_DATA PROVIDED_
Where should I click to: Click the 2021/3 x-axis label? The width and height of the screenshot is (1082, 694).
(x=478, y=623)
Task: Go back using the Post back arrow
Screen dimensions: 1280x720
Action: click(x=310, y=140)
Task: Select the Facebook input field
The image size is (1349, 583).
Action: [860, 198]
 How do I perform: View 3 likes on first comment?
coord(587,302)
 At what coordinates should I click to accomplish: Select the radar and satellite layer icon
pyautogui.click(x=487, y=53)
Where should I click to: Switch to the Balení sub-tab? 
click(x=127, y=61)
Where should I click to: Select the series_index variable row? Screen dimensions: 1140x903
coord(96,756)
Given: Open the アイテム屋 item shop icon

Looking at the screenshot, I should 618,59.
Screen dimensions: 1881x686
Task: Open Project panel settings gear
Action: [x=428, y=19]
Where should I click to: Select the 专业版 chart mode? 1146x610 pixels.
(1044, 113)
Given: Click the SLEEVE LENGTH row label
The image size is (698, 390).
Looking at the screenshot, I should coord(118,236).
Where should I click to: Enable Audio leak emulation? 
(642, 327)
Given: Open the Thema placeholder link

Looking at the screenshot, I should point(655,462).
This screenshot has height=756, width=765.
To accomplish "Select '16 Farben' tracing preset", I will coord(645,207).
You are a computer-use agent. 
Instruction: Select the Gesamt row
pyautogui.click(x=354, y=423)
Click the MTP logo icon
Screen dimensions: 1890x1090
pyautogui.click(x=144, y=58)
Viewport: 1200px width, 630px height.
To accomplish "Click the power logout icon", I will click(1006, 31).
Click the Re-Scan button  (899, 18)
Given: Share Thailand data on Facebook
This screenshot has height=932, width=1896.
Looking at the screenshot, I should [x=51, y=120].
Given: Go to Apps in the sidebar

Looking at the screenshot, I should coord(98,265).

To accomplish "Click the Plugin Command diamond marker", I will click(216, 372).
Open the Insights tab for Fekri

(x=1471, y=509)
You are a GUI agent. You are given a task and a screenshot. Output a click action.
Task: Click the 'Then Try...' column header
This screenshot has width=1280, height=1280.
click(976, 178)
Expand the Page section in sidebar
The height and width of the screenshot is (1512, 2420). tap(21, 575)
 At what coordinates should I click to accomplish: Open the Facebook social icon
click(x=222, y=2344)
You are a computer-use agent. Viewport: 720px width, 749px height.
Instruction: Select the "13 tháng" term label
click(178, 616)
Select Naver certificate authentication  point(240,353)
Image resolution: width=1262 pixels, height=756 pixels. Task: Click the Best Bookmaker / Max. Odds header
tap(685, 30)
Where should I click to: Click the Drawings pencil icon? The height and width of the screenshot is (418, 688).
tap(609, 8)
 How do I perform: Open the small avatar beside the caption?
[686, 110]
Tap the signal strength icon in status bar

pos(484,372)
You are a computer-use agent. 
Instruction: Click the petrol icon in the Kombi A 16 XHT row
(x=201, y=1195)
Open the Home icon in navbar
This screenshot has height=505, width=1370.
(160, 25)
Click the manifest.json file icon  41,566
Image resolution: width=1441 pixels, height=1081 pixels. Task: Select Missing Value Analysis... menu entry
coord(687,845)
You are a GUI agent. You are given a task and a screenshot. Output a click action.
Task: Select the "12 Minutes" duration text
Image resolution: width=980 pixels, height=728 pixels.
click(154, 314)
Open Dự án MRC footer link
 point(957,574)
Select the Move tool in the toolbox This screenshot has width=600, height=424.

_YOUR GOAL_
From the entries above, extract only the lines running from the one containing "The image size is (698, 390)." through the one containing "Task: Click the 'Then Try...' column header", inclusive.

_ANSWER FOR THE TASK_
The image size is (698, 390).
Looking at the screenshot, I should coord(118,236).
Where should I click to: Enable Audio leak emulation? 
(642, 327)
Given: Open the Thema placeholder link

Looking at the screenshot, I should point(655,462).
This screenshot has height=756, width=765.
To accomplish "Select '16 Farben' tracing preset", I will coord(645,207).
You are a computer-use agent. 
Instruction: Select the Gesamt row
pyautogui.click(x=354, y=423)
Click the MTP logo icon
Screen dimensions: 1890x1090
pyautogui.click(x=144, y=58)
Viewport: 1200px width, 630px height.
To accomplish "Click the power logout icon", I will click(1006, 31).
Click the Re-Scan button  (899, 18)
Given: Share Thailand data on Facebook
This screenshot has height=932, width=1896.
Looking at the screenshot, I should [x=51, y=120].
Given: Go to Apps in the sidebar

Looking at the screenshot, I should coord(98,265).

To accomplish "Click the Plugin Command diamond marker", I will click(216, 372).
Open the Insights tab for Fekri

(x=1471, y=509)
You are a GUI agent. You are given a task and a screenshot. Output a click action.
Task: Click the 'Then Try...' column header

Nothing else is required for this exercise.